■ Task requirements ■
Scan the data below and copy each line where "Reload" occurs.

■ Data excerpts ■
--- START ---
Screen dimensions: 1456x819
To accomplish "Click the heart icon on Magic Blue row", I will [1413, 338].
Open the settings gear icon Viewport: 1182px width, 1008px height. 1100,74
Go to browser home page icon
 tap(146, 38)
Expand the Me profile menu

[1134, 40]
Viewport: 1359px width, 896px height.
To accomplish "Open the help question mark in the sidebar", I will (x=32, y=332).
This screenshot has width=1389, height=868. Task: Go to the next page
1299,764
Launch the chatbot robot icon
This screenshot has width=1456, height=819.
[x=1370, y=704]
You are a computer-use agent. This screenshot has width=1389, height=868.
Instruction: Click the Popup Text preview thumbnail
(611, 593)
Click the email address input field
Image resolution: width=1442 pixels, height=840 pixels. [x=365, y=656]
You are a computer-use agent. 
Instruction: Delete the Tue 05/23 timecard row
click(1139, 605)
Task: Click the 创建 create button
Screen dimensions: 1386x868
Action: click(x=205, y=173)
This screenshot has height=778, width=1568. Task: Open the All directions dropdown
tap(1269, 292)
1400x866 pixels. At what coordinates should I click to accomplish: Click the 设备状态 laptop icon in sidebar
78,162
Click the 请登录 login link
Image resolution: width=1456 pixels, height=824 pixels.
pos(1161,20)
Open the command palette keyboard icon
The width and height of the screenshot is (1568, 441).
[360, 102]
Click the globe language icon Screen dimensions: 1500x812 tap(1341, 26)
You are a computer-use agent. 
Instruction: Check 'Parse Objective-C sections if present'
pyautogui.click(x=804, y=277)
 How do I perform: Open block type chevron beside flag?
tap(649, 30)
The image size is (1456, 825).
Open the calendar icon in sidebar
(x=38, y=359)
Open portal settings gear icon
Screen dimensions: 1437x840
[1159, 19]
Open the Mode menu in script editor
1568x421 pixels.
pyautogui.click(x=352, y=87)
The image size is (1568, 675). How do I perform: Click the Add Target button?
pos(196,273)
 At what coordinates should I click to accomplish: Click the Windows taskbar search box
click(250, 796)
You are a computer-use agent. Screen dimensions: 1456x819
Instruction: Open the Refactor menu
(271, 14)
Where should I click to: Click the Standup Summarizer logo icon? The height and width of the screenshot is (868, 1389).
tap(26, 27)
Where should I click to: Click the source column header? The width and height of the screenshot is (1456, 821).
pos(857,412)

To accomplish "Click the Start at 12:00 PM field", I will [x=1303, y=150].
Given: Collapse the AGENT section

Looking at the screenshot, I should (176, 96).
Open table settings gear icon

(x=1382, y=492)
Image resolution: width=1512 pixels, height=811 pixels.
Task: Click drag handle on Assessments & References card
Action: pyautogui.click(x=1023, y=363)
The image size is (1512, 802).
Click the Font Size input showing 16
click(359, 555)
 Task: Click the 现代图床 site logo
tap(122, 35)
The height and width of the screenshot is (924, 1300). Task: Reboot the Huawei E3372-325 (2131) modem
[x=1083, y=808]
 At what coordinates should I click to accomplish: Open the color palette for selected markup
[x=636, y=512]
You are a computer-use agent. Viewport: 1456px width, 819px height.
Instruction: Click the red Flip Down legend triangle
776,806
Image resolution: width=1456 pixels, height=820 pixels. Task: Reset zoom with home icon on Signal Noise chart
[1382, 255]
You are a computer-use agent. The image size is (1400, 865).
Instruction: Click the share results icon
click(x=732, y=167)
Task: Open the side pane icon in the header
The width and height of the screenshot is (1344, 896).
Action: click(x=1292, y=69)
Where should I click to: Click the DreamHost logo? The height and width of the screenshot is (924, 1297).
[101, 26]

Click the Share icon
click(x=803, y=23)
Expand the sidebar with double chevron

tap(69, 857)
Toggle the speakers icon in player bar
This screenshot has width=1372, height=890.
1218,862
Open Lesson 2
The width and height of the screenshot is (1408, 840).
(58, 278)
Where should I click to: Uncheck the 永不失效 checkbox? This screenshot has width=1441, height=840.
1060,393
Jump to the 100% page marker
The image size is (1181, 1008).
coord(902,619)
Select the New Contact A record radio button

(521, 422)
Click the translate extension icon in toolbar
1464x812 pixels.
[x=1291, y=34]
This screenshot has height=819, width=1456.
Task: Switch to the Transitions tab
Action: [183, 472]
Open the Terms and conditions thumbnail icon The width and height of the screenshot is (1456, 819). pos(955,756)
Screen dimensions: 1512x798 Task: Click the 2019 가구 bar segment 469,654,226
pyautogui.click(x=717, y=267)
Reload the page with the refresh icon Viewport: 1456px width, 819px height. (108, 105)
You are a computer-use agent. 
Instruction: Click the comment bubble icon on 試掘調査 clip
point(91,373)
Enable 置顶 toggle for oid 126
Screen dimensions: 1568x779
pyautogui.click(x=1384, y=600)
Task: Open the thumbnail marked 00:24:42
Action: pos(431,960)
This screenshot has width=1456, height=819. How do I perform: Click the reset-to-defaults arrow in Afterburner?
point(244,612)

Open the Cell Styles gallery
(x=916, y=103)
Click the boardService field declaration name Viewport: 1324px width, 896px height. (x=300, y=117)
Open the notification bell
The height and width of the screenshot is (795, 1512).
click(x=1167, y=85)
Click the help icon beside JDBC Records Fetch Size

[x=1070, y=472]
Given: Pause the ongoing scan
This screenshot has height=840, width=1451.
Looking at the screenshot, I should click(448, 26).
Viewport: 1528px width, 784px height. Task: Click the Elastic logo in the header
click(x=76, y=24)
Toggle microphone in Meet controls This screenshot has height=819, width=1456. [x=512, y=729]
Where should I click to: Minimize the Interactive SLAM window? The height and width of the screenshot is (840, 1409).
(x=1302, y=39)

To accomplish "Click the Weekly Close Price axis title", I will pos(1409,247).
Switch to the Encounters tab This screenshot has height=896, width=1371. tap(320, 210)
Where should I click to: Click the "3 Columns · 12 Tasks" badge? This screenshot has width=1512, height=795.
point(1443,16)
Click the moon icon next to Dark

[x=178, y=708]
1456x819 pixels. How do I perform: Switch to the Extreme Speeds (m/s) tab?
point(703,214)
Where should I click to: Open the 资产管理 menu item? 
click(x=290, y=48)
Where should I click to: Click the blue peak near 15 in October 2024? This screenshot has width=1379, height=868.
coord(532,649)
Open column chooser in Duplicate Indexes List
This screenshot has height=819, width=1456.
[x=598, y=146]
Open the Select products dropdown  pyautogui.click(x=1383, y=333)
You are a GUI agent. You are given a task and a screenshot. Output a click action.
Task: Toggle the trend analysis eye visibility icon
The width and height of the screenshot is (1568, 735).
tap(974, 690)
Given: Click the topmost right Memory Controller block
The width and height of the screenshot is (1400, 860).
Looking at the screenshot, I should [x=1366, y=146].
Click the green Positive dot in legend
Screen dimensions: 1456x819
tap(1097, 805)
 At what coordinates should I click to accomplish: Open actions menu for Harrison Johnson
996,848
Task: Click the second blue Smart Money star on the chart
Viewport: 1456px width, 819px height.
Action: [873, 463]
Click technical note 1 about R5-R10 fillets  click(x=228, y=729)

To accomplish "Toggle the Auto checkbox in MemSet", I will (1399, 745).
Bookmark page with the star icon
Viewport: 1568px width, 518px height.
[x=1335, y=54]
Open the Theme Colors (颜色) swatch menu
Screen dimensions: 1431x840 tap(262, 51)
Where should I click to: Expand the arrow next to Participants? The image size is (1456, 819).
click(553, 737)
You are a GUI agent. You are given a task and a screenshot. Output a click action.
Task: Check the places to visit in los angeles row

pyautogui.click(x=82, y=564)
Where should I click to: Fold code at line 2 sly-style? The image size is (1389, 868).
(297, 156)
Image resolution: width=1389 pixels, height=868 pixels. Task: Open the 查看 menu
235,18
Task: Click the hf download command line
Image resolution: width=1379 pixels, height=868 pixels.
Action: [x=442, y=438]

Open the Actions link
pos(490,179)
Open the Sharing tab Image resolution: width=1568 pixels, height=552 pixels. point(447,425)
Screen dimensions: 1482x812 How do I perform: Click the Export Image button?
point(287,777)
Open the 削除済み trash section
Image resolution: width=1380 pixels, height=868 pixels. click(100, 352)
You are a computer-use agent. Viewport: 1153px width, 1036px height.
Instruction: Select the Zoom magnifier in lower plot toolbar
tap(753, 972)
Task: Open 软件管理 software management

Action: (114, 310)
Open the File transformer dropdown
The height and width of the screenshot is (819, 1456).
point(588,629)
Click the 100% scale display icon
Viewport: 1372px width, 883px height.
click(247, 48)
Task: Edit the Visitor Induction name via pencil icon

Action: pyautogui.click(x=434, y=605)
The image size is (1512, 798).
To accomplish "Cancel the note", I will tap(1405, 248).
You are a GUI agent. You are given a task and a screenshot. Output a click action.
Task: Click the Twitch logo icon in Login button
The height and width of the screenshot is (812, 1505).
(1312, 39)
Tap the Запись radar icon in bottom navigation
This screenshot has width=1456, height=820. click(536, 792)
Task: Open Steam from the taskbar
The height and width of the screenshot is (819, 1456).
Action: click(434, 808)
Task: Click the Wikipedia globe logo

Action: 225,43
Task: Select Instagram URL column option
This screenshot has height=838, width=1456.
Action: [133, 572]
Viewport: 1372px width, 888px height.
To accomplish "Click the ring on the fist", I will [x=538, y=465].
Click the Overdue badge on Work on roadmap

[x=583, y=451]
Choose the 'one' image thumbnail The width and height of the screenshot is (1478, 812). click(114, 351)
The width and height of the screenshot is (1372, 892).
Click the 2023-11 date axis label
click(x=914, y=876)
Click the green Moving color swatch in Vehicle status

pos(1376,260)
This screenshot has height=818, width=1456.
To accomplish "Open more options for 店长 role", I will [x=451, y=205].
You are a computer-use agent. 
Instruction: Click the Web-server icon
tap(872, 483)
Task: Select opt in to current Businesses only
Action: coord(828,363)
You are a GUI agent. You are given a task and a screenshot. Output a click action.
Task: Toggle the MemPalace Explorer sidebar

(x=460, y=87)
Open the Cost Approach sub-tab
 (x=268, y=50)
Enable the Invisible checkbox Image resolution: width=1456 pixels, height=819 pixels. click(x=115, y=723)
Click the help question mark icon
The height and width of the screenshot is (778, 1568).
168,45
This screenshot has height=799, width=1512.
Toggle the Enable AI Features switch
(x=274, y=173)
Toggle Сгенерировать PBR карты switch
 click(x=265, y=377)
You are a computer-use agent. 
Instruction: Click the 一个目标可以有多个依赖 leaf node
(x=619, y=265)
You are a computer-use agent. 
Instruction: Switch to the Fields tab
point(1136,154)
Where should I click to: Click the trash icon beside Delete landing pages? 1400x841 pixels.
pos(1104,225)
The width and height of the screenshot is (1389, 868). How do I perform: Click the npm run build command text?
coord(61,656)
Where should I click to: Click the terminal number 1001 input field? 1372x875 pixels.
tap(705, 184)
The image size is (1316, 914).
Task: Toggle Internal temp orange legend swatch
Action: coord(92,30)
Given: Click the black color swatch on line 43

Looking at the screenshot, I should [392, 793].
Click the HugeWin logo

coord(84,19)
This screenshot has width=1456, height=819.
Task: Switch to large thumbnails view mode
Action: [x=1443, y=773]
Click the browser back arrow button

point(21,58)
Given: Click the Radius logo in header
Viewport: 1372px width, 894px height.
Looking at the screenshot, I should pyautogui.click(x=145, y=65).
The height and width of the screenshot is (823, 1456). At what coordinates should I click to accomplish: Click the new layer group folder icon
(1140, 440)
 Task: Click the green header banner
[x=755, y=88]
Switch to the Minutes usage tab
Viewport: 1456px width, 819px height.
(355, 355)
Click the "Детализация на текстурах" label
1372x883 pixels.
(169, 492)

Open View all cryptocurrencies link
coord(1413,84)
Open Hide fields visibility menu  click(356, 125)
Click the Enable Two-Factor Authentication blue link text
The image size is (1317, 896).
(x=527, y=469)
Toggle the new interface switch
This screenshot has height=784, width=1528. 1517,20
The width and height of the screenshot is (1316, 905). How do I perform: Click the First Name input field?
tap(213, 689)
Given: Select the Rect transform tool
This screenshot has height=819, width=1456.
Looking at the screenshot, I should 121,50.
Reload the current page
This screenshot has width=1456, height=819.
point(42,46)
--- END ---
■ Your response ■
Reload the page with the refresh icon Viewport: 1456px width, 819px height. (108, 105)
Reload the current page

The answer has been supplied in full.